━━━ Supplied data

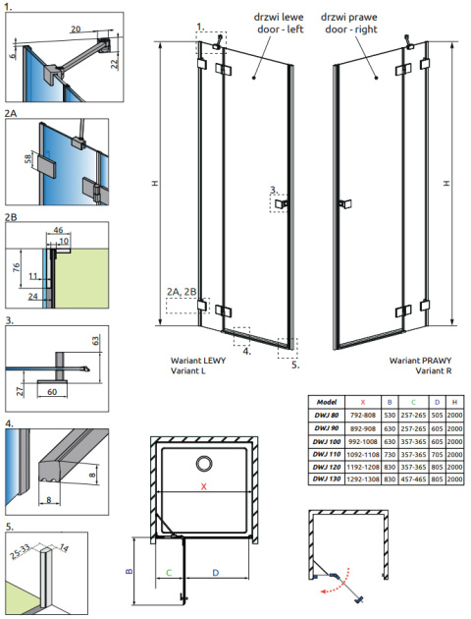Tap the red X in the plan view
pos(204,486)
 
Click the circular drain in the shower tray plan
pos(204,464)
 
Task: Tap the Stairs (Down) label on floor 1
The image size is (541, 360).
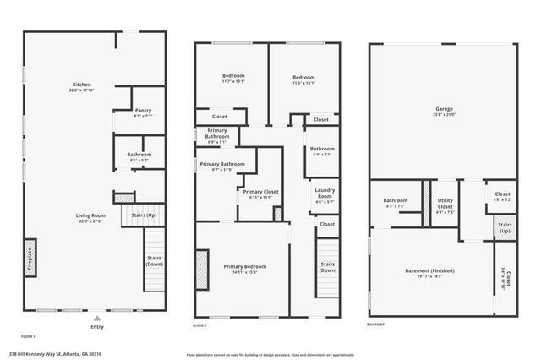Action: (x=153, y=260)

━━━━━━
━━━ Supplied data

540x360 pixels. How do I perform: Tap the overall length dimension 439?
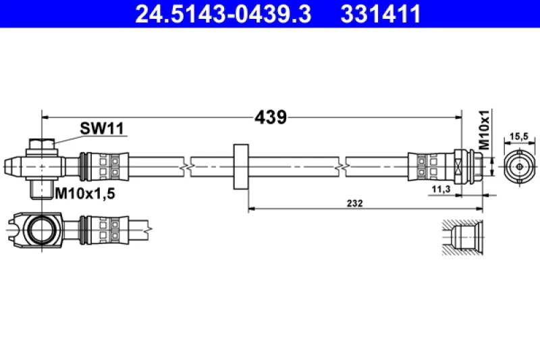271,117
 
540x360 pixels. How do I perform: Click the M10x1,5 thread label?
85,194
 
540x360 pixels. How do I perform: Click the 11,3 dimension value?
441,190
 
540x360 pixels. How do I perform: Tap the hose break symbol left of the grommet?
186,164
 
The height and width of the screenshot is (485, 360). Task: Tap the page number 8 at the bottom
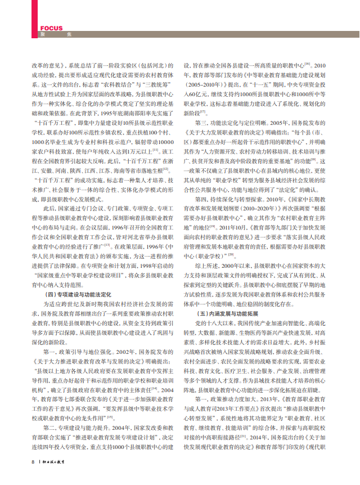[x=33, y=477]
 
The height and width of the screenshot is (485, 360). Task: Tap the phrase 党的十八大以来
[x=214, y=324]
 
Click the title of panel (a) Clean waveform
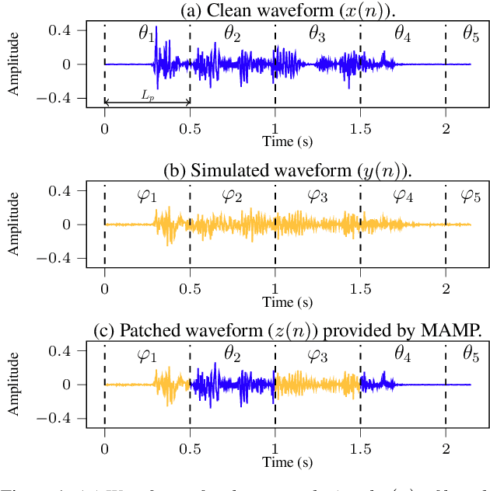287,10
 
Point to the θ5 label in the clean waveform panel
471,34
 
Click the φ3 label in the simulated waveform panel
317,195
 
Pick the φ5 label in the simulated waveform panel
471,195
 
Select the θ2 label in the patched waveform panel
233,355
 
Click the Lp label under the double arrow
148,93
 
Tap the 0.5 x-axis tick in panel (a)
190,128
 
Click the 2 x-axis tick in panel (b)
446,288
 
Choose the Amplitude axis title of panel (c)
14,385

━━━━━━
━━━ Supplied data

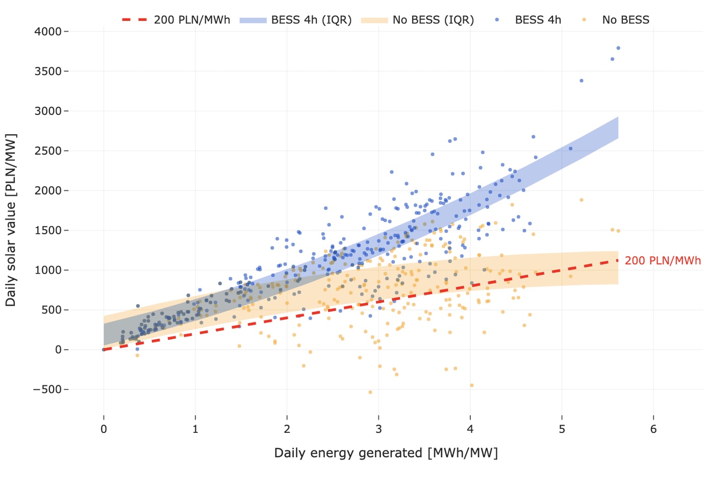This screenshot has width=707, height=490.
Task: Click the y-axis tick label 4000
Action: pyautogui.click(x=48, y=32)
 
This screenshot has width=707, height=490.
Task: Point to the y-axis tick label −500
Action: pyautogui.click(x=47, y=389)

━━━━━━

> [Work to do]
Copy the items verbatim from the line with "Tap the red X in the plan view" to the line with "Action: (x=153, y=260)", both included, omitting the pictures.

> [The result]
Tap the red X in the plan view
pos(204,486)
 
Click the circular drain in the shower tray plan
pos(204,464)
 
Task: Tap the Stairs (Down) label on floor 1
The image size is (541, 360).
Action: (x=153, y=260)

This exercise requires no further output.